▶ [WHAT IS BEING ASKED]
Copy out, precisely as given, the lines from the line with "Open the Documents menu" to the end of the entries that follow.

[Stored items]
=== Section Start ===

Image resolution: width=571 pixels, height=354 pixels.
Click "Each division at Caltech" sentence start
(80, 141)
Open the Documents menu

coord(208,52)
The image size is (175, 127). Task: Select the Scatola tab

=== Section End ===

▶ [TASK OUTPUT]
Open the Documents menu

coord(208,52)
The image size is (175, 127). Task: Select the Scatola tab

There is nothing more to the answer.